I’m very thankful, but along with expressing my gratitude I usually respond by asking if they could please go public with this praise, in order to help me sell some books and keep this whole writer-thing sustainable.

The need for this help was especially underscored by a press release that came out this week from The Writers’ Union of Canada, which points to a “broken marketplace for Canadian books.”

According to their research, reports “indicate a 50% drop in sales for Canadian-authored books, a 20% drop in the borrowing of Canadian books from libraries, and a 78% income decline for Canadian authors over the last two decades.”

There are reasons for this, including the fact that we simply aren’t reading Canadian authors as much as we should.

Why? Well, reports point to a few things, including: “a lack of supports for domestic libraries and bookstores bringing Canada’s books to Canada’s readers” and “poor discoverability infrastructure for identifying Canadian work.”

There are so many Canadian writers, and so many great books being published by Canadian presses, but stroll by any book display at a Canadian airport and what will you see? The Testaments by Margaret Atwood and a small handful of other Canadian books within the 50 or so on display.

While book stores and libraries and publishers and the Writers’ Union start working together to figure out how to help raise awareness of Canadian writers and put the infrastructure in place to further support these authors (authors like me!), there is something simple that you can do.

Read more Canadian books.

If you have a book club, here’s a challenge: why not try choosing only Canadian titles for a year?

And rather than sticking with the big lists like the Giller and the GG and Canada Reads, try exploring lesser known writers (again: like me!) publishing with this nation’s many exceptional independent publishers. You  can find these books easily through 49th Shelf or All Lit Up (the Literary Press Group’s online bookshop). Recently, I suggested a few on a gift guide.

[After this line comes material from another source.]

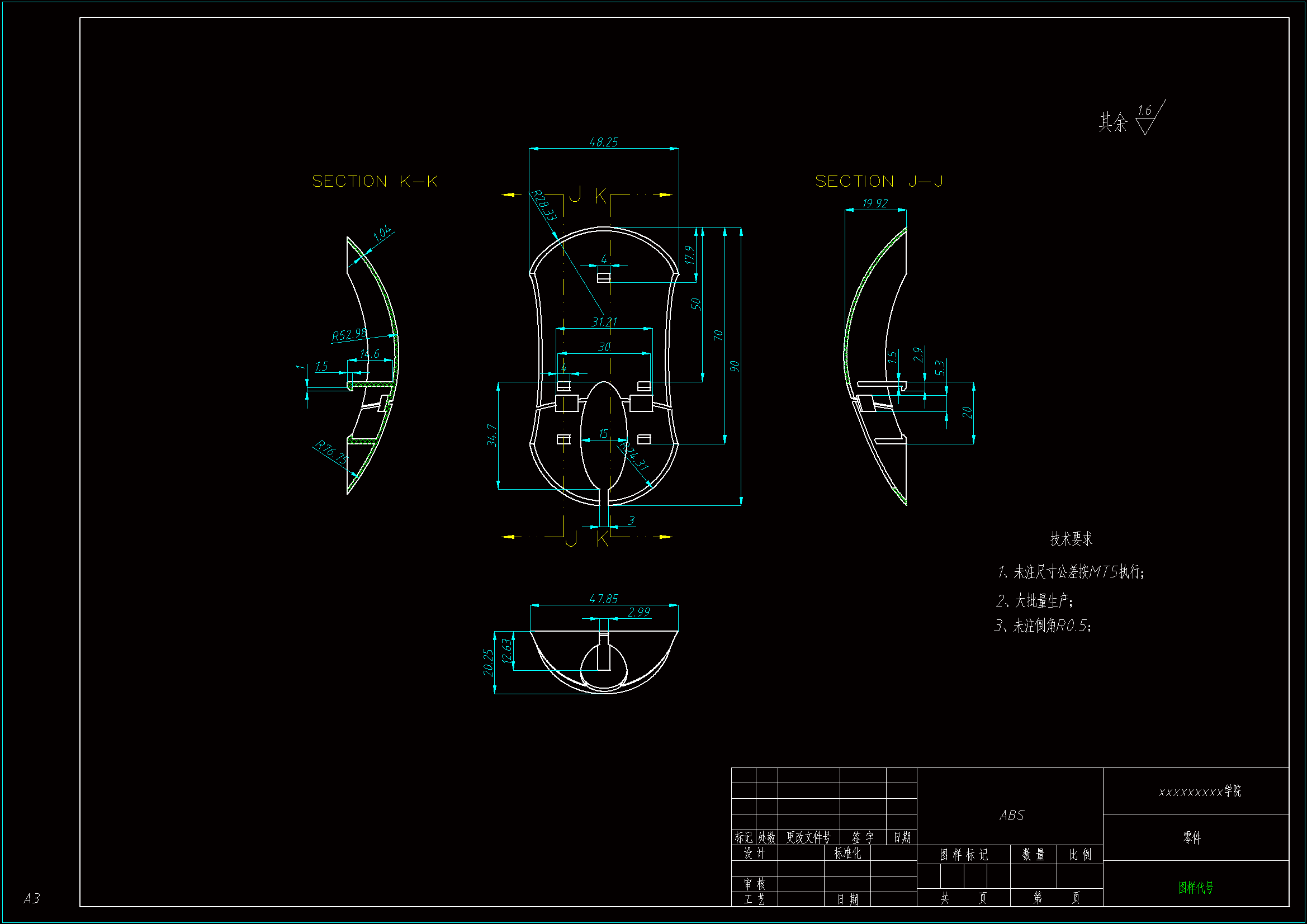This screenshot has width=1307, height=924.
Task: Select the 47.85 dimension on bottom view
Action: 603,599
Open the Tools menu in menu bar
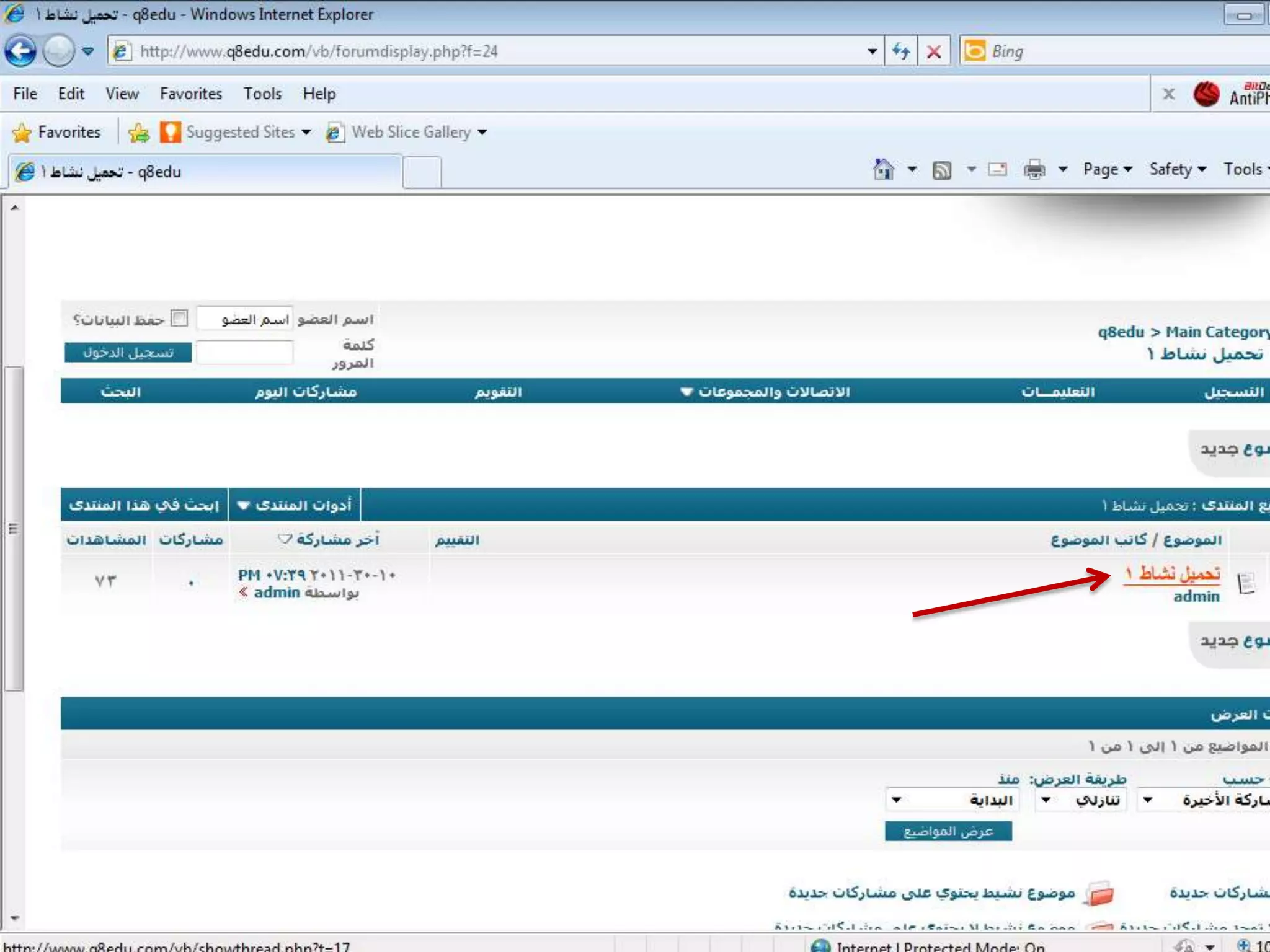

Lucky for me, the same day that the TWUC report came out, my new novel was selected for some love at the United Library Services. Chosen as a Nadia’s Pick, THNTDWY was described as a: “Compassionate, truthful one of a kind novel that makes you think deeply. Another definite bookclub pick, this one brimming with optimism.”

If your book club opts to read it, I will be happy to connect over Skype or Zoom (or in person, if geography allows) in order to talk about the novel, answer any questions you might have, and delve into process and story-making and whatever else you want to talk about.

In addition, if you take on this challenge, drop me a line about other authors you’re reading and I will try to connect you with them for a potential Skype date, if you need the help. Because, as I said last week, I love creating community – especially around local books and local stories, which we all need to do more to support.